Fichtner GmbH & Co. KG, Stuttgart/Hamburg (FIS) // K.U.M. Umwelt und Meerestechnik Kiel GmbH (KUM) // TrueOcean GmbH (TO) // TenzorGEO (TG)
FIS: Dr. Achim Stuible // Dr. Sven Hoog /// KUM: Arne Schwenk // Dr. Anke Dannowski /// TO: Frithjof Hennemann /// TG (Auftragsnehmer von KUM und TrueOcean): Ivan Starostin
FIS: Fichtner is involved in projects dedicated to CCS since many years. FIS prepared a study on the status and the framework conditions of CCS projects in Europe for the Japanese government organization NEDO and acted as Owner’s Engineer for a CO2 capture plant at the 420 MW CCGT power plant at Kårstø gas terminal in Norway. FIS also conducted a study for the carbon capture demonstration project at Porto Tolle, Italy. Enel contracted Fichtner to develop the procurement strategy for project implementation of the post-combustion project at its newly developed coal power plant. Recently, Fichtner prepared a study for a German utility company on state-of-the-art technology for carbon capture and possibilities for CO2-utilization. The study focused on the CO2-sequestration potential at waste incineration plants, the involved costs and highlighted current international projects. The combination of Fichtner’s know-how with the expertise of the scientists in the project will yield a comprehensive overview on the technical constraints and costs for CO2 storage in the German North Sea.

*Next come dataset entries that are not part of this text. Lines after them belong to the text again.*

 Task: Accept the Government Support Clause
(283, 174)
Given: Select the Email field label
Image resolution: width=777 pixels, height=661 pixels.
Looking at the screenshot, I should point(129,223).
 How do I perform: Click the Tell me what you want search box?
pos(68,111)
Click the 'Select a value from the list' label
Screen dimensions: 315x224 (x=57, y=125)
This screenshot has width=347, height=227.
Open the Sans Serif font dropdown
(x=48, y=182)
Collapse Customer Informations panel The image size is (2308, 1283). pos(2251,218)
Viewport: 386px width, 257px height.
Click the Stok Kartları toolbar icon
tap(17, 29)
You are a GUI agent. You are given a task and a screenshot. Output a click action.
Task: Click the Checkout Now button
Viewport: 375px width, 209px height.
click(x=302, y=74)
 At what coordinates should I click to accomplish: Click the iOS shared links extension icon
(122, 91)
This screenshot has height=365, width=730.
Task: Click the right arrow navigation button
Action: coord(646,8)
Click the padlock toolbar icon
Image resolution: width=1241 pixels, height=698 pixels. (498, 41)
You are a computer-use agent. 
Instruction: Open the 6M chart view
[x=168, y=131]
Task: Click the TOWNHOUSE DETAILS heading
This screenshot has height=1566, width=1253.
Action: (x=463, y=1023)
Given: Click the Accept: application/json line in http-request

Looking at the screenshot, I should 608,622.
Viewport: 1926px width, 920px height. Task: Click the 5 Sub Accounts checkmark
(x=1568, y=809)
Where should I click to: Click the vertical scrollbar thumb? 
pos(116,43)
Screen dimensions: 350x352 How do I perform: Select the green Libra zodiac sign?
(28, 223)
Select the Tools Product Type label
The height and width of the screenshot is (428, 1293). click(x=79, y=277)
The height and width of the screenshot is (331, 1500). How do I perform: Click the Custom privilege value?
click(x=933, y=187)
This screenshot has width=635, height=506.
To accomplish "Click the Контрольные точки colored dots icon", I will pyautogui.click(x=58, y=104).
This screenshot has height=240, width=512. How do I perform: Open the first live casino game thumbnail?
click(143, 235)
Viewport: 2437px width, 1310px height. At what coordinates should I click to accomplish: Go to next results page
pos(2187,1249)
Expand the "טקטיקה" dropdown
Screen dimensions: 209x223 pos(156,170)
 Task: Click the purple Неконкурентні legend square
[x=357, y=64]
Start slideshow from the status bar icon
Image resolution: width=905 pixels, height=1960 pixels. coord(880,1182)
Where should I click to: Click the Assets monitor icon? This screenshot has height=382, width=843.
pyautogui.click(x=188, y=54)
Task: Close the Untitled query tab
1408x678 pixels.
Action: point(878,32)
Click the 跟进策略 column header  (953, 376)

KUM: K.U.M. is an independent developer of 4-component OBS instruments supplied to customers inside and outside the EU. The company is a flexible small enterprise that is well connected with research and industry sectors for 25 years and is capable to link both demands in new developments. The main focus of the company is the development and production of prototypes, tailored to the respective research interest of the client.
TO: TrueOcean is a micro enterprise tech-start-up, providing a digital platform for hosting, visualization and analysis of big marine sensor data sets. The overall mission is to enable blue economy stakeholders to unveil the full potential of their hydrographic and seismological data sets, by means of scalable cloud-computing infrastructure combined with innovative AI tools for analysis. TrueOcean offers Software-as-a-Service for very specific data analytics and visualization, to encounter the exponential growth of ocean data and rising demand of data availability and efficient processing. TrueOcean develops the algorithms and software architecture in-house with a team of dedicated computer scientists as well as software and geophysical data analysts.
TG: TenzorGEO (subcontractor of K.U.M. and TrueOcean) is a long-time partner with access to oil and gas, CCS, and off-shore industries. It is a leader in passive micro-seismic technology and aims to leverage its imaging technique to optimize CCS site selection and long-term site monitoring. Backed by numerous successful deployments of reservoir characterisation and fluid injection monitoring, notably in onshore locations, TenzorGEO is now pushing the envelope to extend its scope of application to offshore CCS in its mission to help reduce global CO2 levels in the battle against climate change.